Why not just go and watch the fight again. He didnt stuff Vlad, he took him down and raped him on the ground like he did with Hamill and Vera.

Vlad wasn't content on any thing, he just got schooled on the ground by the vastly superior fighter.


----------



## Sambo de Amigo (Sep 24, 2010)

He will still find a way to argue with video proof trust me.


----------



## pipe (Jun 15, 2008)

I can see Shogun winning this via a arm bar or maybe a triangle.


----------



## Life B Ez (Jan 23, 2010)

Mckeever said:


> Why not just go and watch the fight again. He didnt stuff Vlad, he took him down and raped him on the ground like he did with Hamill and Vera.
> 
> Vlad wasn't content on any thing, he just got schooled on the ground by the vastly superior fighter.


Exactly what I meant, that he stuffed Vald's takedown and transitioned quickly to that crucifix. He didn't do it off shooting a double. I really not understanding what we're arguing over? TBH.

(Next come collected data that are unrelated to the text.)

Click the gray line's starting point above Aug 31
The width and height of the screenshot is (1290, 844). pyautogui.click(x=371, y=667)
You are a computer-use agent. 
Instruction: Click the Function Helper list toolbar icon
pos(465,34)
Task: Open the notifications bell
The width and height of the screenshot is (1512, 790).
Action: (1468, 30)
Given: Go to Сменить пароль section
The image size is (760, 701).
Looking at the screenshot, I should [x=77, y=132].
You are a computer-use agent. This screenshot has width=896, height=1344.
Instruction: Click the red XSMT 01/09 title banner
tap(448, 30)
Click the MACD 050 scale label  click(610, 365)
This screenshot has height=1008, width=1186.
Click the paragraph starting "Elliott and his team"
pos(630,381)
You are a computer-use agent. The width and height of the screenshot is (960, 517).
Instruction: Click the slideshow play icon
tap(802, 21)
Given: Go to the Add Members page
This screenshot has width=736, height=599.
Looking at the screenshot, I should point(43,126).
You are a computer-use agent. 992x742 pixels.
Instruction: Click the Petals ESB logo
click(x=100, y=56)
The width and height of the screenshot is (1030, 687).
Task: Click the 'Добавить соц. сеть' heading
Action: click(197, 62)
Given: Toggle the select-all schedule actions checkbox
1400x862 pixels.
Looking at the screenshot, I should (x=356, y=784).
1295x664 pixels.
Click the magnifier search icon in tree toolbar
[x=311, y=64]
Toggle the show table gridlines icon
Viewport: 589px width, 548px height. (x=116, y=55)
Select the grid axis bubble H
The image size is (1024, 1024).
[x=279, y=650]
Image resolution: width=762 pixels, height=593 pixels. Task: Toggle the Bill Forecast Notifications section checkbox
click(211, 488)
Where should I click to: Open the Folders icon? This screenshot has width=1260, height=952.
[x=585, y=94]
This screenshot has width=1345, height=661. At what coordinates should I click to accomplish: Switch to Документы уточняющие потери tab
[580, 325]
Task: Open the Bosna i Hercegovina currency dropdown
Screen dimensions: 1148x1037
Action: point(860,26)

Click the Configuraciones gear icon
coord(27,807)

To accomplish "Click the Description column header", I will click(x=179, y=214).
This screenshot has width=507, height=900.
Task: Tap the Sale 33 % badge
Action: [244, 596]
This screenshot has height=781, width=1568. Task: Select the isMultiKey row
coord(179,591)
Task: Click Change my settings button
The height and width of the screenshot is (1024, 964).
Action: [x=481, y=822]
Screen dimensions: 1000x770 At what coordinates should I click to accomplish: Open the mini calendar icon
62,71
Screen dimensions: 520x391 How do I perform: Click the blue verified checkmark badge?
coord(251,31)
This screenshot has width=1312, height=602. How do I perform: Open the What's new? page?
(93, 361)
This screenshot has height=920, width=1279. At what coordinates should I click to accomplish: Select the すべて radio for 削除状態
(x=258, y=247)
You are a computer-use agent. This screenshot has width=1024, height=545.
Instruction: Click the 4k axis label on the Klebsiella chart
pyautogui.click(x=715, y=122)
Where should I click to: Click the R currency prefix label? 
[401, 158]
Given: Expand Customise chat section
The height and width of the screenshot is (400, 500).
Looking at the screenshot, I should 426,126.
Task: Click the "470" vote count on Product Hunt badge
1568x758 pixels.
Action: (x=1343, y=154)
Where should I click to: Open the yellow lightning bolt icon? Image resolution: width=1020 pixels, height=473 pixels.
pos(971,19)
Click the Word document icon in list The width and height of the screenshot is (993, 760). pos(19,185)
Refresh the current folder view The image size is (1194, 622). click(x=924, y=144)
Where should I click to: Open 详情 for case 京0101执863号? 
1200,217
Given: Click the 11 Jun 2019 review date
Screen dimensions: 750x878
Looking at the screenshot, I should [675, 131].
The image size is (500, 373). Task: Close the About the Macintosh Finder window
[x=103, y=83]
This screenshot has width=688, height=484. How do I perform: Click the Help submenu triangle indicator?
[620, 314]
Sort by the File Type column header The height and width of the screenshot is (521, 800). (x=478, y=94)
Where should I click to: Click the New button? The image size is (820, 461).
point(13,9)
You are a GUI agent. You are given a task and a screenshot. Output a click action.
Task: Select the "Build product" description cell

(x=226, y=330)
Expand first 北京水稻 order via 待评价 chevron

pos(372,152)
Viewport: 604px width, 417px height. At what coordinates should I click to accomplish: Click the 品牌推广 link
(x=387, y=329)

@***** I disagree with you once and now you're in trolling me, good to know you don't hold a grudge and adding something to the discussion.


----------



## Roflcopter (Sep 5, 2008)

Jones clearly took Matyushenko down.

But not like Matyushenko has much of a guard.


----------



## SigFig (Sep 22, 2009)

That Vlad clip makes me crack up... I'm pretty sure Sarah Kaufman could've scored a takedown on that punch from Vlad.

But Jones has sick crazy Greco-Judo-Folkstyle-Matrix throws and takedowns, so he'll likely get Shogun to the mat unless Rua puts his lights out first...


----------



## Mckeever (Apr 26, 2009)

Life B Ez said:


> Exactly what I meant, that he stuffed Vald's takedown and transitioned quickly to that crucifix. He didn't do it off shooting a double. I really not understanding what we're arguing over? TBH.
> 
> @***** I disagree with you once and now you're in trolling me, good to know you don't hold a grudge and adding something to the discussion.


Hey, are you blind? Jones didn't stuff any Vlad take down, Jones took him down after Vlad threw a punch.....


----------



## mastodon2222 (Feb 4, 2010)

No_Mercy said:


> I actually think Shogun will take Jones down or at least reverse/sweep em.
> 
> Hope Jones plays the striking game to test himself.


I could see JBJ getting subbed before he gets swept. I'd have to watch the fights again, but I think he spent most of his time on top with Hammill and Bader - pretty good wrestlers.


----------



## mastodon2222 (Feb 4, 2010)

Mckeever said:


> Why not just go and watch the fight again. He didnt stuff Vlad, he took him down and raped him on the ground like he did with Hamill and Vera.
> 
> Vlad wasn't content on any thing, he just got schooled on the ground by the vastly superior fighter.


That video reminds me why I never reach my arm under and try a pendulum sweep in mma - if you miss and the guy traps it with his legs, you're in a baaad place:boo01:


----------



## box (Oct 15, 2006)

Mckeever said:


> Hey, are you blind? Jones didn't stuff any Vlad take down, Jones took him down after Vlad through a punch.....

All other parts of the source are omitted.